身長の遺伝的背景のほとんどが説明可能に!
身長の個人差に関わる遺伝子領域は、これまで、ゲノムワイド関連解析という手法を通じて、研究されてきました。
ゲノムワイド関連解析とは、ヒトゲノム配列の全領域に分布する多数の遺伝子変異を対象に、表現型との関連性を網羅的に見つけ出すゲノム解析の一つです。
しかし、現時点で判明している遺伝子領域を組み合わせても、身長の遺伝的背景のごく一部しか説明することができません。
身長の遺伝的背景の全容を明らかにするには、ゲノム解析のサンプル数を増加させる必要があります。
そこで研究チームは、国際共同研究グループ「GIANTコンソーシアム」を通じて、世界中から集められた約540万人を対象に、史上最大規模のゲノムワイド関連解析を実施しました。
GIANTコンソーシアムとは、「The Genetic Investigation of Anthropometric Traits(身体計測の特徴の遺伝的調査)」の略称で、身長や肥満など、身体計測値の個人差に関する遺伝的背景の解明を目的に結成された国際研究グループです。

**提供データ**
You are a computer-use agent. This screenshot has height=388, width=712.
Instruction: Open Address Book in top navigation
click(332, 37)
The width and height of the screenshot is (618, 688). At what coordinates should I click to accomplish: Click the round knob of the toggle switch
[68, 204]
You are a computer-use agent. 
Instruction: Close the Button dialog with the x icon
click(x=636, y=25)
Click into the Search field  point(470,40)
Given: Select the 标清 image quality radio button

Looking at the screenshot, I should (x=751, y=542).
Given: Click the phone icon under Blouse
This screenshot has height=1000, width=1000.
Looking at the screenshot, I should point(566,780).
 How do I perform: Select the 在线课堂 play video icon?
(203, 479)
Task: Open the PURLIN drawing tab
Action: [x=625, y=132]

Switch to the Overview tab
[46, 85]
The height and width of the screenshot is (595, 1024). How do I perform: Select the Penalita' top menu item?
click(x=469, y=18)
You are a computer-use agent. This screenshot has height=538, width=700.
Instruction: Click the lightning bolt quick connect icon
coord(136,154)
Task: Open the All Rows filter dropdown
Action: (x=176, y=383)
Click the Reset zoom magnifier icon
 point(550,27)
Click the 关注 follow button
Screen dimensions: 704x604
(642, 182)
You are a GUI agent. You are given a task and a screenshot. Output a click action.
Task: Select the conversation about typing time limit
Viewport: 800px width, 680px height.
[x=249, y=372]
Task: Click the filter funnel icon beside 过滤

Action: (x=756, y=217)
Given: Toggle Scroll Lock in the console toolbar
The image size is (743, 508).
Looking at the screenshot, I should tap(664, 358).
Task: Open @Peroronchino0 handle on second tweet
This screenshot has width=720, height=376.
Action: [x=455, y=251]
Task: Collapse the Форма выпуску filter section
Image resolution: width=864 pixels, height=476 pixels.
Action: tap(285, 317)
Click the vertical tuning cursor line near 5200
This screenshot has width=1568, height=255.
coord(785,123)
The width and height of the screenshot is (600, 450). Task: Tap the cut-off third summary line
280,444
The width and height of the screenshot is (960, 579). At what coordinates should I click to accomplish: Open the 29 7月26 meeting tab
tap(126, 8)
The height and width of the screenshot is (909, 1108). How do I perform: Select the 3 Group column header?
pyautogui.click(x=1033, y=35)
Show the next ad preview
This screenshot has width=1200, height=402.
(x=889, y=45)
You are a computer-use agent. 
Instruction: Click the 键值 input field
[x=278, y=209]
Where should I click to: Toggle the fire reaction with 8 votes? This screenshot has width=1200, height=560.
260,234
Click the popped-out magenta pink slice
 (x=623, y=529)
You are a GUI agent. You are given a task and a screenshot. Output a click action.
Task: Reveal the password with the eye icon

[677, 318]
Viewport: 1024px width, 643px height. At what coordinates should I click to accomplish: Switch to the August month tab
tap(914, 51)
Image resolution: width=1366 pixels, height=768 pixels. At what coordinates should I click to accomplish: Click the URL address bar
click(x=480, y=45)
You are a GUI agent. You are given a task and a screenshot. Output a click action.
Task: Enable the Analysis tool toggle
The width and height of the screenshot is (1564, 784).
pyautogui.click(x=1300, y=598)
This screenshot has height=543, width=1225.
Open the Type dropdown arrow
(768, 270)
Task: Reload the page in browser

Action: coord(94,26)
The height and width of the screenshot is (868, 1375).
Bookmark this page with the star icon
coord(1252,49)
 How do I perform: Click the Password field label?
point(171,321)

**課題の指示**
**A.** 抜粋によると、研究チームがGIANTコンソーシアムを通じて実施したゲノムワイド関連解析の対象は約何人か。
**B.** 抜粋の「しかし、現時点で判明している」から「イド関連解析を実施しました。」までを、両端の語句も含めて一字も変えずに書き写してください。

**課題の解答**
**A.** 約540万人。

**B.**
しかし、現時点で判明している遺伝子領域を組み合わせても、身長の遺伝的背景のごく一部しか説明することができません。
身長の遺伝的背景の全容を明らかにするには、ゲノム解析のサンプル数を増加させる必要があります。
そこで研究チームは、国際共同研究グループ「GIANTコンソーシアム」を通じて、世界中から集められた約540万人を対象に、史上最大規模のゲノムワイド関連解析を実施しました。